Of course, if there are 40 billion Earth-like planets out there, the odds improve quite a bit. If they all have histories like the Earth's, there might be 1,000 planets in the Milky Way that could support communicative beings.
But before you start composing your first letter to an alien, think about this: The chance that those beings evolved on exactly the same time scale is minuscule. Another planet's 100 years of brilliance might have occurred a billion years ago, or it might happen a billion years in the future.
A lot depends on how long communication capabilities last. Civilizations that can build huge telescopes and broadcast stations also have the technology to destroy their planet. So the duration of the Communication Age on a planet could be short. Not to mention: The average light-travel-time to such a planet could be tens of thousands of years, so unless humans evolve to be ageless, we're not exchanging IMs with aliens anytime soon.
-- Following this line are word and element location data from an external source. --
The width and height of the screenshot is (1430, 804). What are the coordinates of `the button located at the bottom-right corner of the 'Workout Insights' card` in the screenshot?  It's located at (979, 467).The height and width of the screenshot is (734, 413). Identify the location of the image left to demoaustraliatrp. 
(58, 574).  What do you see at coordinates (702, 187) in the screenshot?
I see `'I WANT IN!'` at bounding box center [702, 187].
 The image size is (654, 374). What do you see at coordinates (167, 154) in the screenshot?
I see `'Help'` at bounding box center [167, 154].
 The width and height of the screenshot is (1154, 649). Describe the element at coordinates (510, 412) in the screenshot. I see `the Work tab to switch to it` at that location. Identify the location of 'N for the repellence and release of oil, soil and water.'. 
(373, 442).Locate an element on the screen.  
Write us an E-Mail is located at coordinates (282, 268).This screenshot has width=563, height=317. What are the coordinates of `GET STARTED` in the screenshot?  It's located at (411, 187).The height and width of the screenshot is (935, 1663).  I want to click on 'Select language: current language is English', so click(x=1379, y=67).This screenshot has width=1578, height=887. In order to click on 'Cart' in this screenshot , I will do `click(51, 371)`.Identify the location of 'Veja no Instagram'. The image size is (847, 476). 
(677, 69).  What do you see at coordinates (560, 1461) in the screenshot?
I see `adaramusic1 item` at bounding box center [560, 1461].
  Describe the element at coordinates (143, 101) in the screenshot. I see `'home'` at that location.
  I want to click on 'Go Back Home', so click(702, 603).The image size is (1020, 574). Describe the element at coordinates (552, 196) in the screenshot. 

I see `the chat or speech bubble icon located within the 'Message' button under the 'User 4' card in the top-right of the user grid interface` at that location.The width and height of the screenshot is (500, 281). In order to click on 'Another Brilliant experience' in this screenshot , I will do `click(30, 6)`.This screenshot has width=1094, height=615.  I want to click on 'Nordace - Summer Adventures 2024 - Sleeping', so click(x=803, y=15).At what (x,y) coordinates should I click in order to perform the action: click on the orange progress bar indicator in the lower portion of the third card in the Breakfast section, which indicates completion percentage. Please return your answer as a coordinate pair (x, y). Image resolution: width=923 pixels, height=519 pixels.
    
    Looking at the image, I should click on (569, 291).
If advanced civilizations can maintain their capabilities for millions of years or more, the chances of communicating with them are not negligible. But in that case, they are likely to be far more sophisticated than we are (since they developed the capability far earlier than we did) -- so if they wanted us to know they exist, wouldn't they simply tell us?
The SETI project has been listening for such broadcasts for more than 30 years in the search for extraterrestrial intelligence. Probably the most likely form of life on exoplanets is far more primitive. Astronomers have found signatures of organic molecules, the building blocks of life, in the interstellar material that permeates the space between stars in our galaxy.
Possible signatures of living organisms on distant exoplanets include an oxygen-rich atmosphere, such as that created by the first bacteria on Earth, or perhaps methane or carbon dioxide. NASA's James Webb Space Telescope, to be launched in 2018, will look for evidence of life in the atmospheres of rocky, habitable exoplanets.
NASA's rovers have shown that Mars was once much more habitable. It had fresh-water lakes and streams of water running along its surface. Some water still remains, and there may yet be life discovered on Mars. New missions plan to look at Europa and Ganymede, moons of Jupiter that have liquid water below their icy surfaces.
Life elsewhere in the universe, and even elsewhere in our own Milky Way galaxy, is practically inevitable. Signs of life on exoplanets orbiting nearby stars will probably be discovered in the coming decades with advanced telescopes. But the chance of talking to those little green men will probably have to wait for another few hundred million years.